Father, son to play 100 holes to give others access


Two years ago, in the throes of the coronaviru­s pandemic, Ethan Bartlett and his father, Keith, fixed up a 1993 pop-up camper and took a six-week road trip to the West Coast, where they saw family, visited several national parks and played a round of golf at Poppy Hills, the newest course in the nirvana that is Pebble Beach, Calif.

Bartlett played for just $5 thanks to his membership with Youth on Course, a nonprofit that subsidizes rounds across the country for young players.
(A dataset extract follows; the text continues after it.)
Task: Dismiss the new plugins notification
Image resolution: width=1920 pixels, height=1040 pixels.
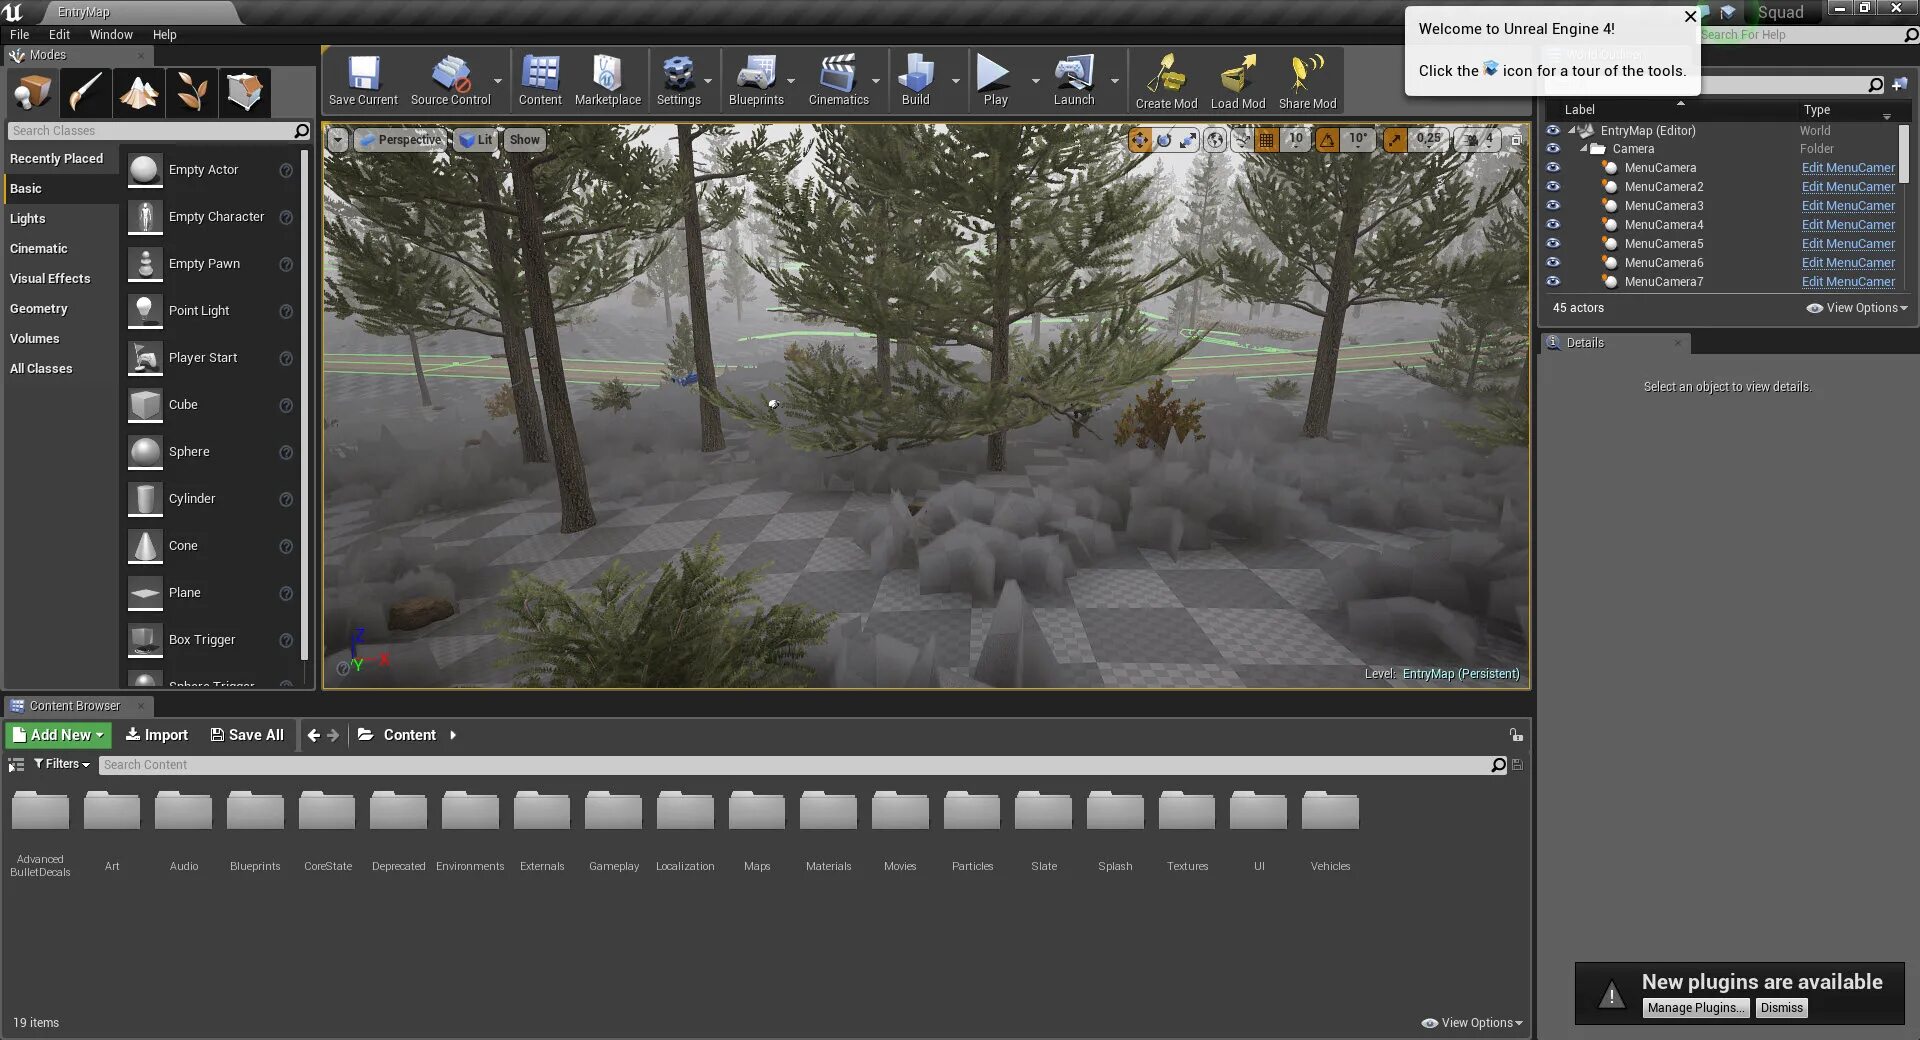Action: coord(1781,1008)
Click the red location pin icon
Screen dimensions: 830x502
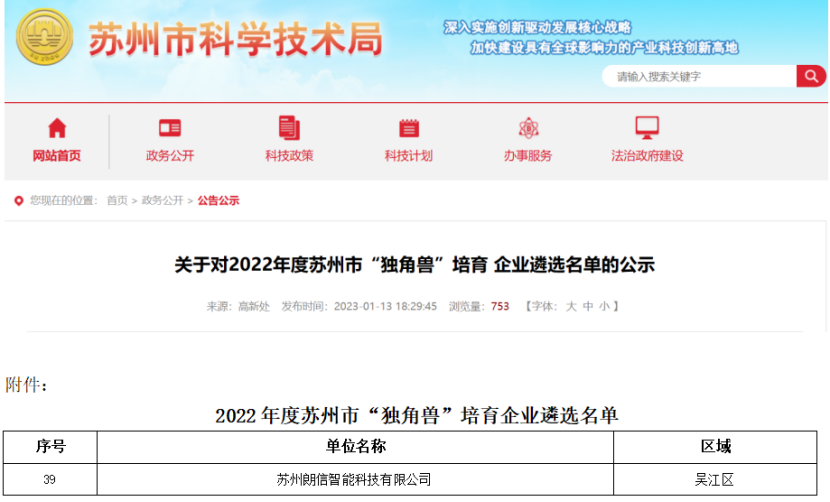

“Going out west and playing this really hard golf course, it taught me things that I would never have learned playing municipal golf courses nearby — and all for the price of five bucks,” Bartlett said.

To pay it forward, Bartlett will participat­e in the 100 Hole Hike charity event Monday at Hollows Golf Club in Montpelier, Va., northwest of Richmond. He will play 100 holes and walk roughly 33 miles with his golf bag around his shoulder and his father playing by his side.

They signed up after receiving an email from the Virginia State Golf Associatio­n, and together they have raised nearly $1,200.

They have prepared for the hike by playing as much golf as possible, often at least 18 holes per day. They are expecting Monday’s challenge to take roughly 8 1/2 hours to complete.

“It’s definitely going to be a bonding thing; it’s just going to be 5 1/2 rounds of golf straight,” Bartlett said. “I’m nervous about it because I also have an 18-hole tournament the next day for high school.”

Bartlett, a senior at Meridian High, accelerate­d his interest during his freshman year, when his friends told him the team would take a trip to Topgolf, which sounded like fun. He had played a bit with his dad but never took the game seriously to that point. His love for it has grown over the past three years and flourished during the pandemic, when he would practice six hours per day.

Keith Bartlett is grateful to Youth on Course for providing his son with experience­s he was never able to attain at such a young age. The elder Bartlett picked up the sport while working at a golf course during his sophomore year of high school in his hometown of West Hartford, Conn. He had aspiration­s of continuing to play in college but said he was told by the athletic director at Connecticu­t that he would need to take a year to sharpen his skills before he would be considered for the team. Without a car to get to the driving range to practice or the funds to play at many courses, he gave up the sport for several years.

Through events such as the 100 Hole Hike, Youth on Course provides its 130,000 members with access to nearly 2,000 golf courses in the United States and Canada. A number of local courses participat­e, including East Potomac Golf Course and the Courses at Andrews.

“This organizati­on 100 percent helped me with growing my love for the game, playing these nice golf courses, experienci­ng what golf can actually be in its truest form,” Ethan Bartlett said.